At another shop we heard one assistant consoling another who was in tears: ‘ Look, it is not about you. Managers come and shout at all of us because they want us to be scared so we work harder.’ In the toilets some customers were shouting at the young Rumanian cleaner, because she was, well, cleaning while women and children rushed in and out. I thanked her and apologised on behalf of the ignoramuses who were making a tough job unbearable. Do these workers not celebrate Christmas? Are they just worker bees without rights, joy, family life or dreams?

Supermarkets this week will stay open till midnight in some places, just to squeeze more out of their workers and our purses. The most successful cheapo outlets must pay suppliers and workers abysmally. There have, for example been many complaints made about working conditions at Lidl. One manager told a newspaper he had had to work 75 hours a week and to sign away his rights under European law. The company denies any wrong doing. The stories keep on coming, but the company gets bigger and more popular. Why even the middle and even upper classes turn up now seeking out low priced lobsters and Prosecco.

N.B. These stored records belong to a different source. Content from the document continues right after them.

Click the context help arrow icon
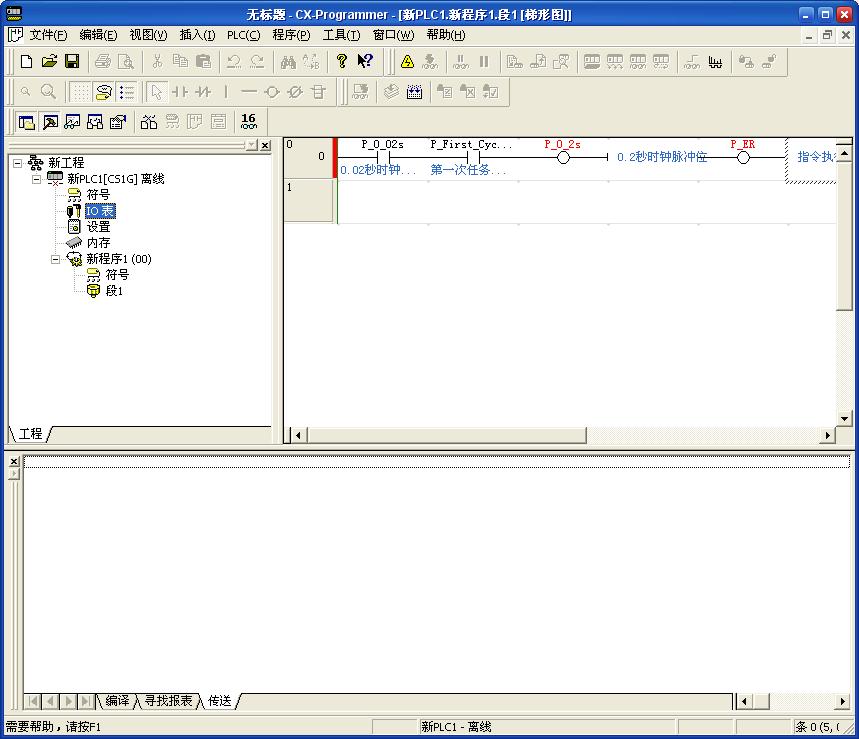Image resolution: width=859 pixels, height=739 pixels. [x=365, y=62]
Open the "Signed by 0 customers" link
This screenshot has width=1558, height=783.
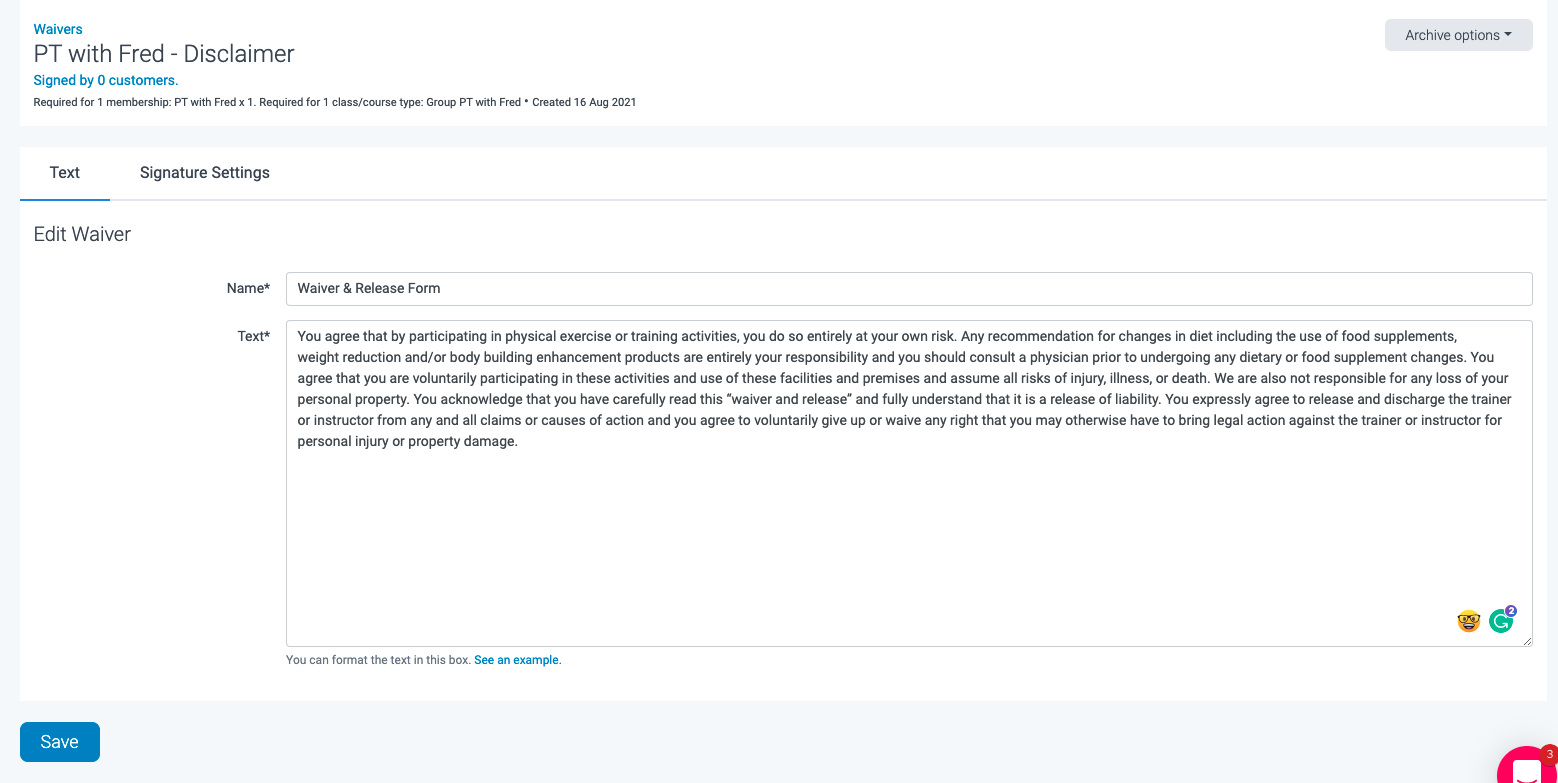pos(105,80)
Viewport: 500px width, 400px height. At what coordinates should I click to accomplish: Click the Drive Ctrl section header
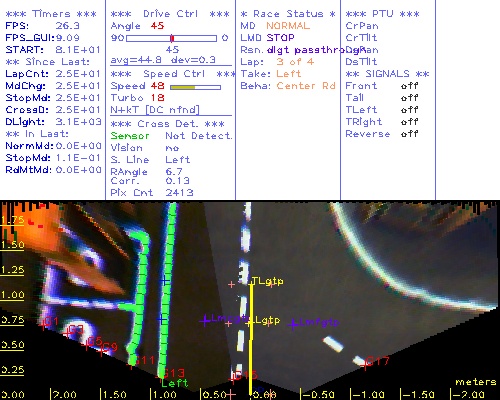tap(170, 14)
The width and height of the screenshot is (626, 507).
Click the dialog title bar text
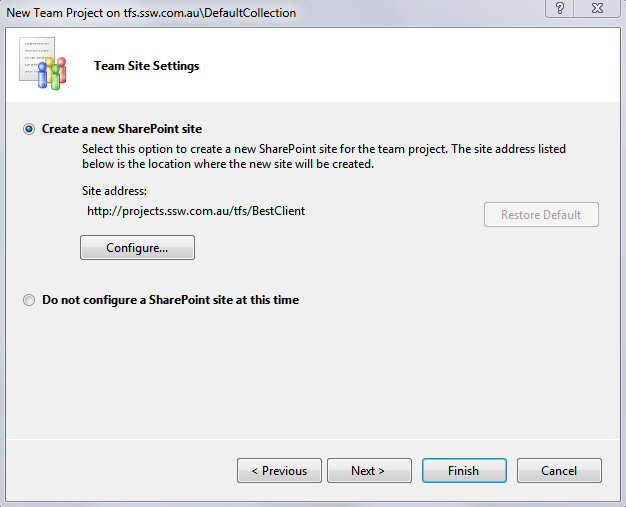click(x=152, y=13)
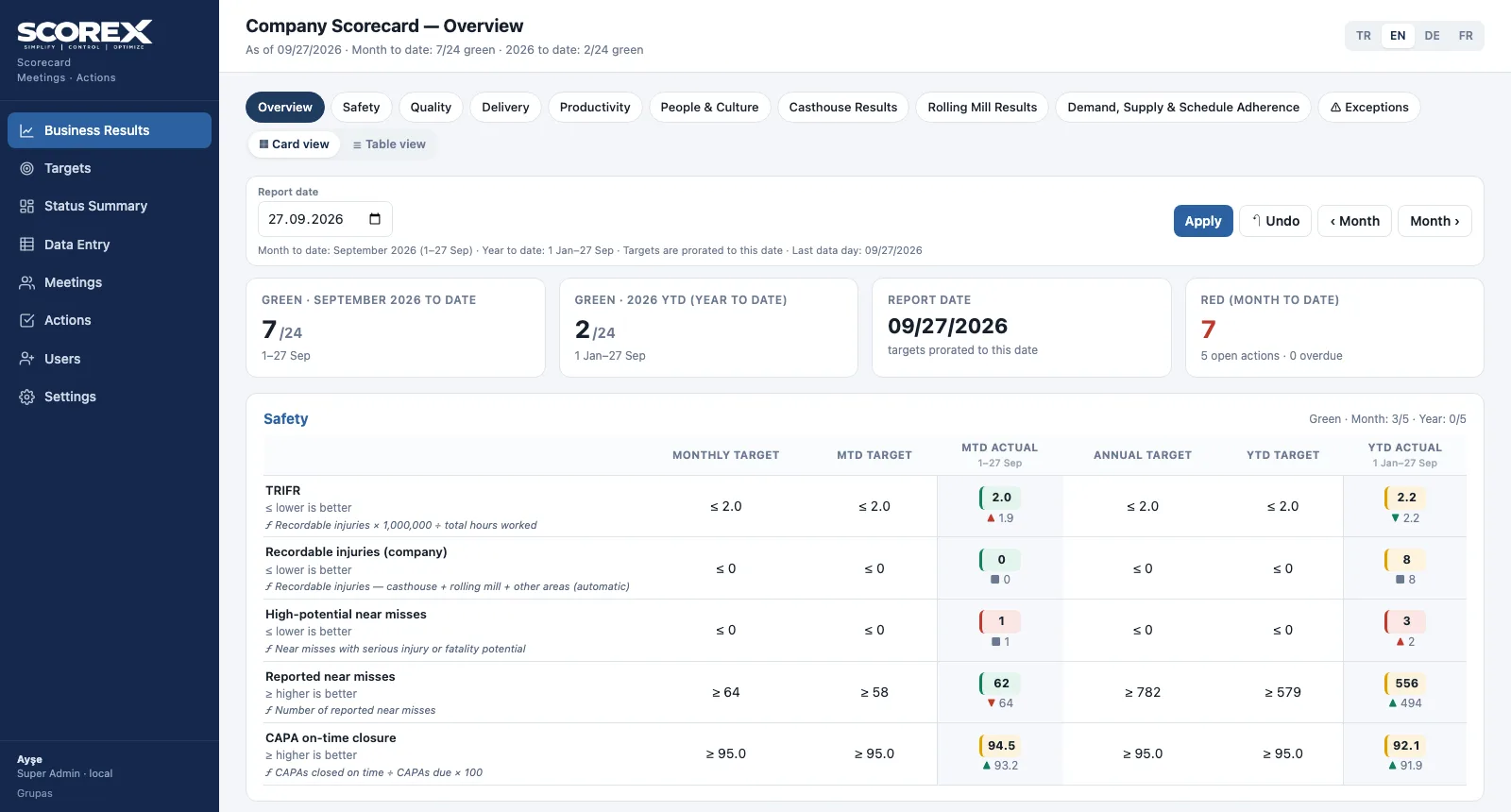Open Business Results chart icon in sidebar
This screenshot has height=812, width=1511.
click(27, 130)
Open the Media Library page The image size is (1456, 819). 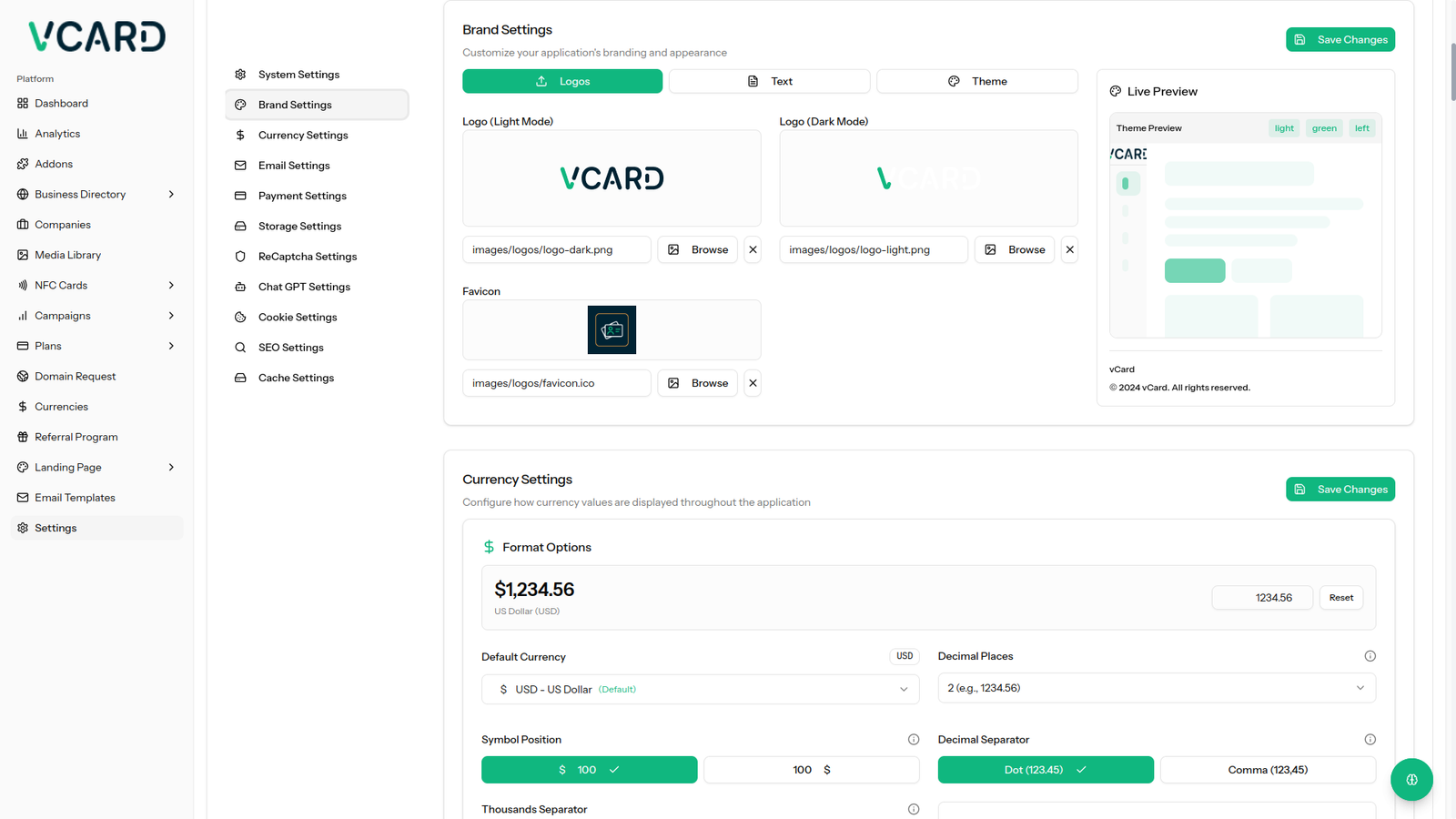pyautogui.click(x=67, y=255)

Remember the Tories and their slogans on the ‘skivers’ and the ‘strivers’? Well look what is happening to the wretched, exploited strivers working in retail. The same is happening to agency workers in the care sector, to farm and factory workers, the those toiling away in the service sector. Unions have been castrated and can only yell impotently. So yes, Mr Osborne, employment is rising fast, but men and women are doing the sort of jobs that make them feel subhuman. This is why productivity is so low in GB.

Many right wing politicians and business people want us to get out of Europe because the EU gives workers protection, a fair deal, respect and entitlements. This government is determined not only to slash all state safety nets, but to become a mini US, where workers get few holidays or basic employment rights and citizens pay for healthcare or die. That is the big Tory idea. They don’t put the details in their manifesto, but by stealth and non-intervention, European social democracy is being pushed out by American social Darwinism.  Is that what you want? Think about that while you shop till the sales people drop.